## PROBLEM TO WORK ON
Reproduce exactly the lines from the top of the records below through the line holding "Task: Click the search magnifier button".

-- INPUT MATERIAL follows --

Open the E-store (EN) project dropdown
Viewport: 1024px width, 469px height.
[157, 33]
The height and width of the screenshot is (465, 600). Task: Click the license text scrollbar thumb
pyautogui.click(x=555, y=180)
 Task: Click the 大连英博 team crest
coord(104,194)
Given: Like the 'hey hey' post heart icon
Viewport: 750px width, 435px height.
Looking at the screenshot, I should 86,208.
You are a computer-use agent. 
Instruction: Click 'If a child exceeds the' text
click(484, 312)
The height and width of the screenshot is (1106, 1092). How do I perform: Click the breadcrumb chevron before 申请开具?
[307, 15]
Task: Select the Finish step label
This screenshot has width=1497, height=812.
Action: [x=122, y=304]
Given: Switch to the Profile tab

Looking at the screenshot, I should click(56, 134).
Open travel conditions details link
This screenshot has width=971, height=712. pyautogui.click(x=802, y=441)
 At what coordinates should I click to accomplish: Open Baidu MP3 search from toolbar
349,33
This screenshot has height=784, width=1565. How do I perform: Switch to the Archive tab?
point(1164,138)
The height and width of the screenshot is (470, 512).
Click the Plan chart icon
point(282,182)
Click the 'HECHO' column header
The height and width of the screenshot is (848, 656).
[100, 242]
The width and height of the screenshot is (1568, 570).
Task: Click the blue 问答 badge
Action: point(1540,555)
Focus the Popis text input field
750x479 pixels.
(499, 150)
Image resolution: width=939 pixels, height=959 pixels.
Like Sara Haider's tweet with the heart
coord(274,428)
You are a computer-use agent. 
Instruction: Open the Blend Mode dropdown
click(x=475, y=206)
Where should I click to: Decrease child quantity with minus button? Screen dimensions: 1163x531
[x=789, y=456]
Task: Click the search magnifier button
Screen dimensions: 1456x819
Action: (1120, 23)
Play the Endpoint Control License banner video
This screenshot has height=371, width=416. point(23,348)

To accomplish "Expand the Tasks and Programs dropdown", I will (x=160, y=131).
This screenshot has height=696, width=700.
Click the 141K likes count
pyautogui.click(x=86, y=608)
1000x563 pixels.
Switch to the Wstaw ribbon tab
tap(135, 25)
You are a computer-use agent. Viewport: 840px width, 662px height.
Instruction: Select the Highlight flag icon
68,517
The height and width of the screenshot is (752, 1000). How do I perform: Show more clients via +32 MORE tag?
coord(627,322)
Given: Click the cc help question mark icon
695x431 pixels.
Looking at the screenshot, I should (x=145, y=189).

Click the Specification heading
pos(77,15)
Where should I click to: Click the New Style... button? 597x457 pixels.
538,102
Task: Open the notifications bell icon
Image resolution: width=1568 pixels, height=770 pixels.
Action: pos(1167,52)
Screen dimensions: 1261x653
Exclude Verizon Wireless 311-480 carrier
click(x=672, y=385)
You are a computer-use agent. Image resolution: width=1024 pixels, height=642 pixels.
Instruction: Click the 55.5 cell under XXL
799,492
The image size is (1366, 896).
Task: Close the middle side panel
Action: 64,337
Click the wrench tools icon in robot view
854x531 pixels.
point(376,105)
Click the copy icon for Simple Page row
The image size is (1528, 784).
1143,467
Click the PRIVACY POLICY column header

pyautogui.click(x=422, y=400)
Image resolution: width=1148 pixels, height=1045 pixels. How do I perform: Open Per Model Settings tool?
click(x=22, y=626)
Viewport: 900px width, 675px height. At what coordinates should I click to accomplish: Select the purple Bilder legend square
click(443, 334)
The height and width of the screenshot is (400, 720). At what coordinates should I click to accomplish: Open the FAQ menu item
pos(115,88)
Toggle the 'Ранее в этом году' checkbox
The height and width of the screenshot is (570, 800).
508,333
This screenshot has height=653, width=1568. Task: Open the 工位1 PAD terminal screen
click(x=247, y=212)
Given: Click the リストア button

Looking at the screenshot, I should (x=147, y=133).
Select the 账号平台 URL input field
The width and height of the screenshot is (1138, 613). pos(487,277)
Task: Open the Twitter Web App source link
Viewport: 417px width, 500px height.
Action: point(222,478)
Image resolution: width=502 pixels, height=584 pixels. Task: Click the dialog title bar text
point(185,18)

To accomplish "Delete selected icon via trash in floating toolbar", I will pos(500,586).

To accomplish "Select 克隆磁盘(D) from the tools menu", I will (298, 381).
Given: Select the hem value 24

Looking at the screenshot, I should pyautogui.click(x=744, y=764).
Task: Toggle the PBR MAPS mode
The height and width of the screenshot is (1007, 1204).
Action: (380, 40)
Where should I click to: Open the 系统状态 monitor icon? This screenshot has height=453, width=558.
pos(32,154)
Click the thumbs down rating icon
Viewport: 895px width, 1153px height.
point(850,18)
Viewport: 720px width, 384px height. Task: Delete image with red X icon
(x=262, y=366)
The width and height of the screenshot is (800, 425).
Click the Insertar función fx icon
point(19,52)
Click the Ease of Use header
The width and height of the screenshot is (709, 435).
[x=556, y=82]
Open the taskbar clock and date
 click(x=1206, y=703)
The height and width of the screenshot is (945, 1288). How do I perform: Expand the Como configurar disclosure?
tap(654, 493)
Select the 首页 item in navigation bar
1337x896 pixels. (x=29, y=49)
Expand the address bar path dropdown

-- INPUT MATERIAL concluded --

## RESULT OF THIS TASK
Open the E-store (EN) project dropdown
Viewport: 1024px width, 469px height.
[157, 33]
The height and width of the screenshot is (465, 600). Task: Click the license text scrollbar thumb
pyautogui.click(x=555, y=180)
 Task: Click the 大连英博 team crest
coord(104,194)
Given: Like the 'hey hey' post heart icon
Viewport: 750px width, 435px height.
Looking at the screenshot, I should 86,208.
You are a computer-use agent. 
Instruction: Click 'If a child exceeds the' text
click(484, 312)
The height and width of the screenshot is (1106, 1092). How do I perform: Click the breadcrumb chevron before 申请开具?
[307, 15]
Task: Select the Finish step label
This screenshot has width=1497, height=812.
Action: [x=122, y=304]
Given: Switch to the Profile tab

Looking at the screenshot, I should click(56, 134).
Open travel conditions details link
This screenshot has width=971, height=712. pyautogui.click(x=802, y=441)
 At what coordinates should I click to accomplish: Open Baidu MP3 search from toolbar
349,33
This screenshot has height=784, width=1565. How do I perform: Switch to the Archive tab?
point(1164,138)
The height and width of the screenshot is (470, 512).
Click the Plan chart icon
point(282,182)
Click the 'HECHO' column header
The height and width of the screenshot is (848, 656).
[100, 242]
The width and height of the screenshot is (1568, 570).
Task: Click the blue 问答 badge
Action: point(1540,555)
Focus the Popis text input field
750x479 pixels.
(499, 150)
Image resolution: width=939 pixels, height=959 pixels.
Like Sara Haider's tweet with the heart
coord(274,428)
You are a computer-use agent. 
Instruction: Open the Blend Mode dropdown
click(x=475, y=206)
Where should I click to: Decrease child quantity with minus button? Screen dimensions: 1163x531
[x=789, y=456]
Task: Click the search magnifier button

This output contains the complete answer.